GENTRIFICATION ET CLIENTÉLISME

Les labels ont-ils la capacité de stimuler la popularité d’un.e artiste en arrangeant le bon calendrier, les bonnes rencontres et apparitions publiques ? Oui, c’est même leur travail. Mais les talents ne sortent pas d’un chapeau magique, et l’amour du public ne peut (en principe) pas être forcé. Lui aussi accusé d’être une industry plant, Jack Harlow s’était ainsi défendu en rappelant son parcours au micro de Zane Lowe : « Lors de ma première tournée, j’ai joué dans un bar de Madison, Wisconsin, face à huit personnes. J’ai vraiment eu la sensation de ne pas être 'ce gars’ du tout. Et puisque les gens n’ont rien vu de tout ça, ils sont en mode : « D’où sort ce mec ? Wow, on lui a juste servi [le succès] sur un plateau ».

On peut toutefois s’interroger sur les dynamiques qui semblent parfois permettre à des artistes issu.e.s de classes privilégiées d’accéder plus vite à une grande visibilité. En 2021, le groupe The Tramp Stamps – trio féminin qui surfait sur la résurgence du pop-punk avec une esthétique anarcho-féministe – s’était vu gratifier du titre de « groupe le plus détesté de TikTok » après que des internautes aient déterré d’anciens tweets dans lesquels les membres du groupe utilisaient le n-word et affichaient leur soutien à Donald Trump. 

Alors que le groupe revendiquait son indépendance, on apprend plus tard qu’il entretenait des liens avec le manager Dr. Luke — accusé d’agression sexuelle par Kesha en 2014. En plus de remplir tous les critères du FC industry plant, le trio s’appropriait une esthétique dont il ne semblait pas partager l’héritage politique : une escroquerie. Dans les sphères militantes, ces formes de clientélismes culturels ont un nom : on parle de queer-baiting, de race-baiting ou de diversité performative. Des termes dédiés pour parler de stratégies marketing impliquant la capitalisation sur une lutte ou sur une identité communautaire. En l'occurrence, le féminisme des riot grrls.
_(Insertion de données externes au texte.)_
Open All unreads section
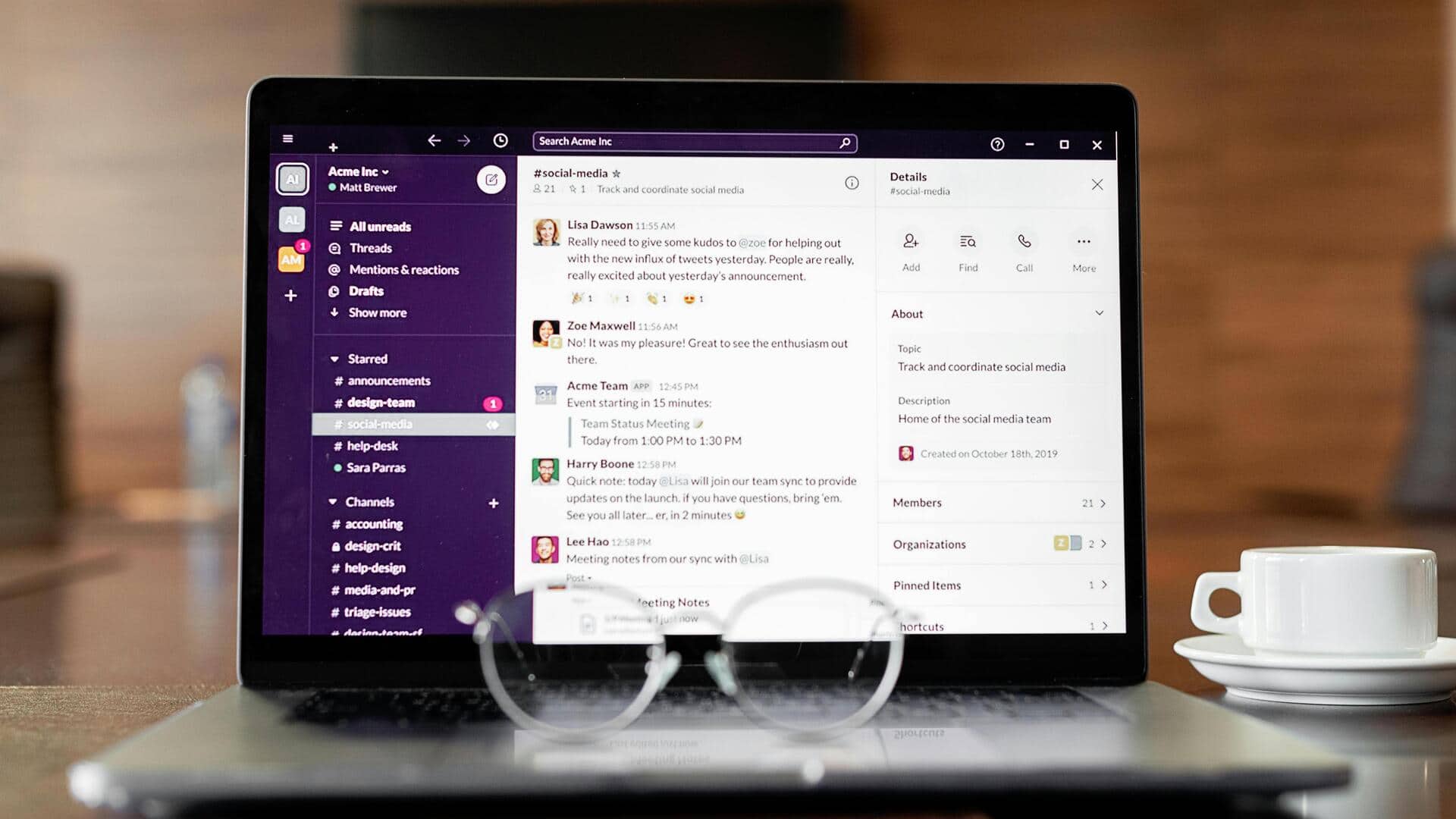This screenshot has height=819, width=1456. pyautogui.click(x=379, y=227)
Ces questions recoupent celle de l’industry plant qui serait une sorte de produit manufacturé pour répondre à une demande spécifique du public, d’une communauté ou d’un groupe démographique. 

« CHASSE AUX SORCIÈRES »

Devenue une obsession pour certain.e.s adeptes de la pop-culture, la chasse aux « industry plants » donne parfois lieu à de véritables campagnes de harcèlement à l’encontre des artistes.

Dans un billet d’analyse, Daniel Dylan Wray parle carrément de « chasse aux sorcières » : « J’utilise ce terme spécifique parce que la grande majorité des artistes accusé.e.s d’êtres des plants sont de jeunes femmes, avec l’idée qu’elles ne seraient pas capables de talent ou d’atteindre le succès à un si jeune âge sans soutien, et seraient donc suspectes ».
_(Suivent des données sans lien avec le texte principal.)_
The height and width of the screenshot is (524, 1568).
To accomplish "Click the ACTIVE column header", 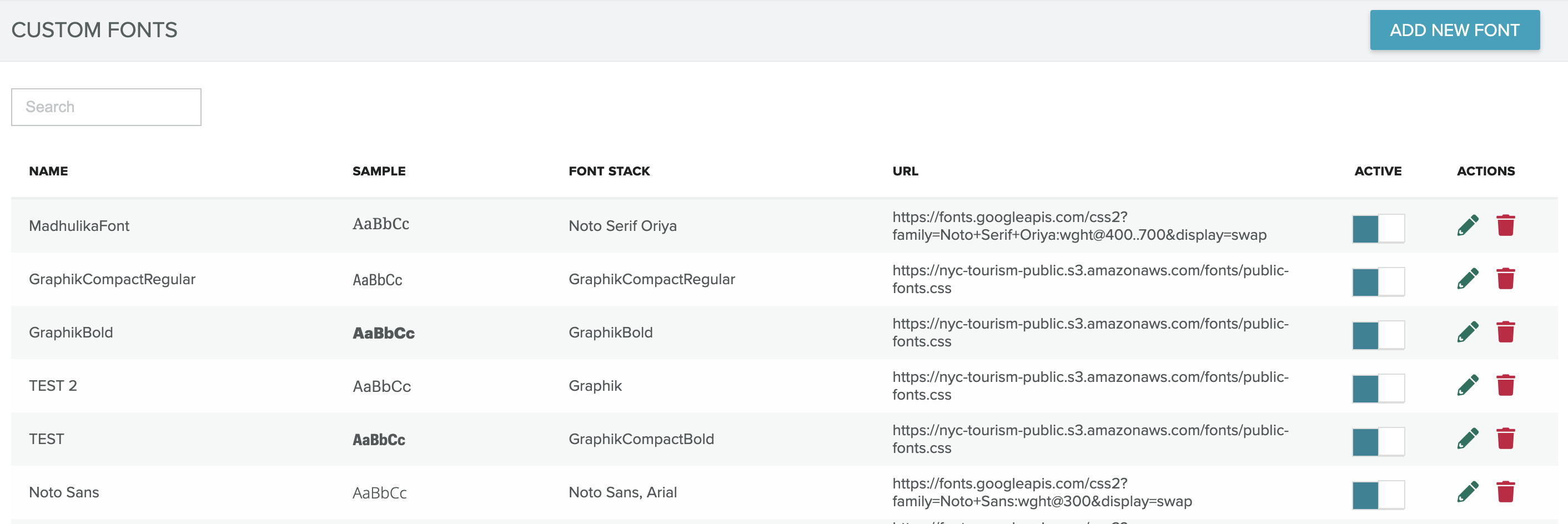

Il s’agit donc de ne pas s’égarer : l’intérêt ici, c’est notre interrogation sur les rouages de l’industrie musicale. Comment sont repéré.e.s les artistes ? De quelles aides bénéficient-iels réellement ? Le soutien du label explique-t-il à lui seul un succès aussi furtif et massif que celui d’Ice Spice ? Des questions légitimes qui se cristallisent autour des artistes quand elles devraient surtout questionner la structure elle-même. 
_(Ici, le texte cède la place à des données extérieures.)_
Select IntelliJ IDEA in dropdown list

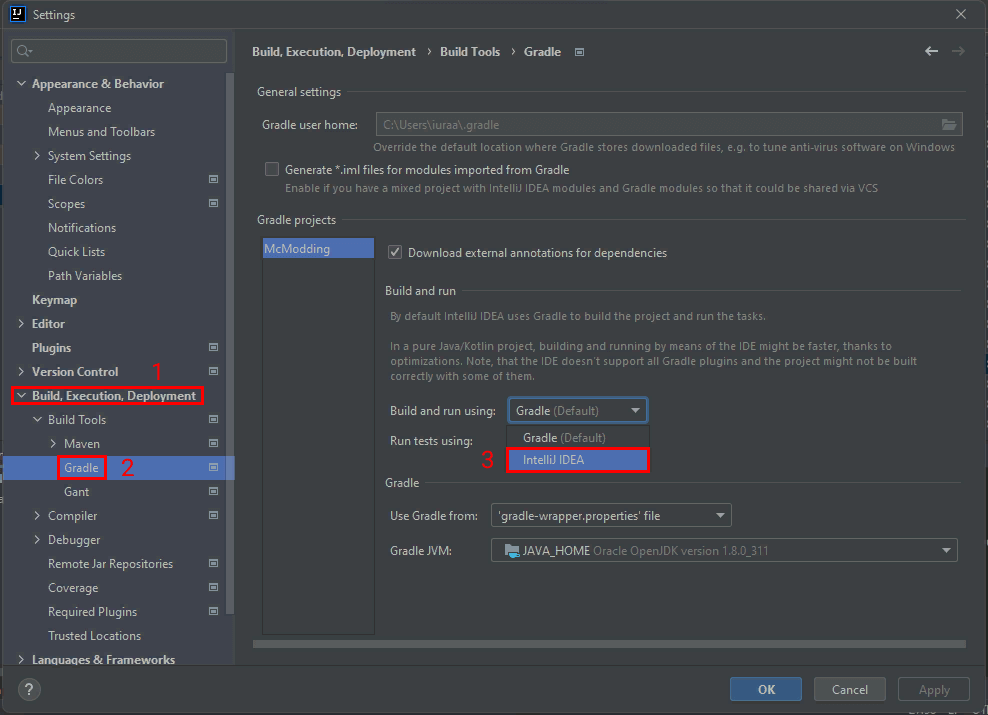click(578, 460)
En 2021, le journaliste Josh Terry posait la question dans les pages de Vice : « Le plus gros problème avec le discours sur « l’industry plant », c’est qu’il fait peser toute la responsabilité sur la personne qui fait la musique, plutôt que sur celle qui tire les ficelles. (…) Il faut se demander comment le culte du buzz et de la viralité — au détriment de la croissance organique d’une carrière — peut conduire au désastre ».